Next, we select all <circle>
elements inside the <svg>
node.
This may seem absurd: after all, there aren’t any <circle>
elements inside the SVG! But selectAll("circle")
simply returns an empty collection (of <circle>
elements), so this is not a problem.
The odd-looking call to selectAll()
fulfills an important function
by creating a placeholder (the empty collection) which we will
subsequently fill. This is a common D3 idiom when populating a
graph with new elements.
Next we associate the collection of <circle>
elements with the
data set via the call to data(data)
. It is essential to realize
that the two collections (DOM elements on the one hand, and data
points on the other) are not affiliated with each other as collections
“in bulk.” Instead, D3 attempts to establish a one-to-one
correspondence between DOM elements and data points: each data point is
represented through a separate DOM element, which in turn takes its
properties (such as its position, color, and appearance) from the
information of the data point. In fact, it is a fundamental feature
of D3 to establish and manage such one-to-one correspondences between
individual data points and their associated DOM elements. (We will
investigate this process in much more detail in Chapter 3.)
The data()
function returns a collection of elements that
have been associated with individual data points. In the current
case, D3 cannot associate each data point with a <circle>
element because there aren’t any circle elements (yet), and hence the
collection returned is empty. However, D3 also provides access
to all surplus data points that could not be matched with DOM
elements through the (confusingly named) enter()
function.
The remaining commands will be invoked for each element
in this “surplus” collection.
First, a <circle>
element is appended to the collection of
<circle>
elements inside the SVG that was selected on line 6.

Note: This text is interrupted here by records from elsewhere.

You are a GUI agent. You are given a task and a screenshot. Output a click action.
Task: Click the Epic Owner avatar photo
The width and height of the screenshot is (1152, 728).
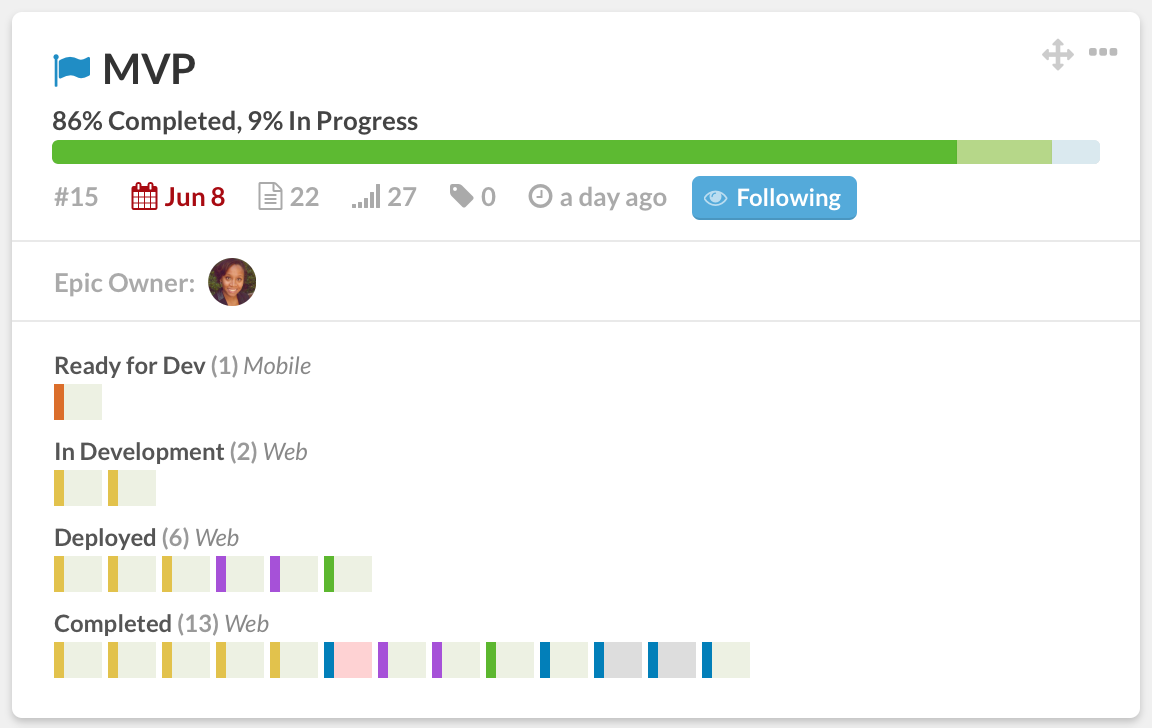[x=232, y=282]
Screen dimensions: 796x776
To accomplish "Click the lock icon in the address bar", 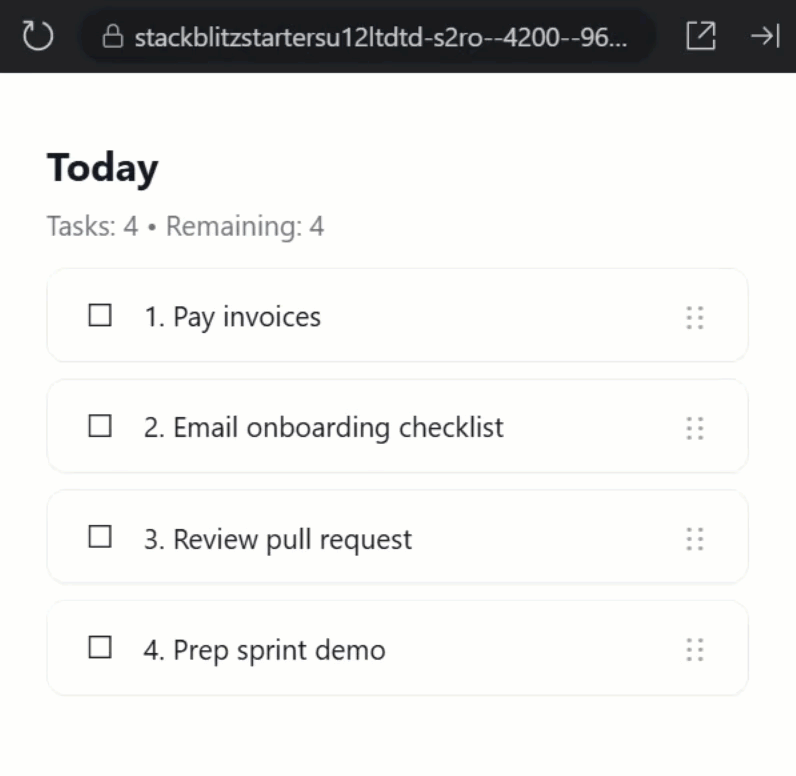I will (113, 38).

Some fixed (that is, not data-dependent) attributes and
styles are set: its radius (the r
attribute) and the fill color.
Finally, the position of each circle is chosen based on the value of its affiliated data point. The cx
and cy
attributes of each <circle>
element are specified based on
the entries in the data file: instead of providing a fixed
value, we supply accessor functions that, given an
entry (that is, a single-line record) of the data file, return
the corresponding value for that data point.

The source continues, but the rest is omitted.